Leading editors, lawyers, journalists, publishers and free speech organisations have today come together to call on the UK Government to back meaningful anti-SLAPP protections to defend media freedom.
In a letter to Justice Secretary Dominic Raab, more than 70 leading editors and industry experts have called on the government to make good on its commitment to introduce robust anti-SLAPP measures and have pointed to the UK Anti-SLAPP Coalition’s model law as a means of protecting those who hold power to account.
Signatories to the letter include the Society’s Executive Director Dawn Alford as well as senior editors from leading UK newspapers and media outlets including Paul Dacre, Editor-in-Chief of DMG media; Katharine Viner, Editor-in-Chief of The Guardian; Alison Phillips, Editor of The Mirror; Ted Verity, Editor of the Daily Mail; Chris Evans, Editor of The Telegraph; Tony Gallagher, Editor of The Times; Emma Tucker, Editor of The Sunday Times; Victoria Newton, Editor-in-Chief of The Sun; Roula Khalaf, Editor of the Financial Times; John Micklethwait, Editor-in-Chief of Bloomberg News and Alessandra Galloni, Editor-in-Chief of Reuters News Agency.

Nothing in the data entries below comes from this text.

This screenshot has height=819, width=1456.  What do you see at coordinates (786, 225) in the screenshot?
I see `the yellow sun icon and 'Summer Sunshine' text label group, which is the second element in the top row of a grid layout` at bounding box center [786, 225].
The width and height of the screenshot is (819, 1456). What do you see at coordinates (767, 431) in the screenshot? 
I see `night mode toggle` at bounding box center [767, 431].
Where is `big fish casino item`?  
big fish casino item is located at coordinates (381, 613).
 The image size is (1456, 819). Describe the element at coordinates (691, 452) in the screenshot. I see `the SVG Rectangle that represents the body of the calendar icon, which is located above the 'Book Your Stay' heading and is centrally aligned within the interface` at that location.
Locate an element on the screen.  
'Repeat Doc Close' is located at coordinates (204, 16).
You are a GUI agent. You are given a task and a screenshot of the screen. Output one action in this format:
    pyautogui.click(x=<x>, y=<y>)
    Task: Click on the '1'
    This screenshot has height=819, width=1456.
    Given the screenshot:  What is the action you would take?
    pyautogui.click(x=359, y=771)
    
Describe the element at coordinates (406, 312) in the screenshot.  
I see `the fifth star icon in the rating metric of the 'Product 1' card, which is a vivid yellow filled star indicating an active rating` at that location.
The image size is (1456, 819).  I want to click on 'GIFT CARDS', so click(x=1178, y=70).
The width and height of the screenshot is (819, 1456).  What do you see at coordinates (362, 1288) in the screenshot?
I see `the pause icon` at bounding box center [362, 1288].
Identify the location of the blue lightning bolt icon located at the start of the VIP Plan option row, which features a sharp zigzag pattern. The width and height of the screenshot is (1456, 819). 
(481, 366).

The letter states that events over the past year have shone a light on the use of abusive lawsuits and legal threats to shut down public interest speech and how currently “it is all too easy for such abusive legal tactics” to be used by the wealthy and powerful to shut down investigations and block accountability.
It adds: “The public interest reporting targeted by SLAPPs is vital for the health of democratic societies, including law enforcement’s ability to investigate wrongdoing promptly and effectively. This is of acute importance in the UK, which journalistic investigations have repeatedly shown to be a hub for illicit finance from kleptocratic elites.”
The letter points to the UK Anti-SLAPP Coalition’s “oven-ready” model law which it says is a solution to the problem and has been drafted in consultation with leading media lawyers and industry experts. The model law includes key components that have previously been called for by the Society of Editors including an early dismissal and filter mechanism that empowers courts to swiftly dispose of SLAPPs as well as stiff penalties to deter their use and protective measures for SLAPP victims.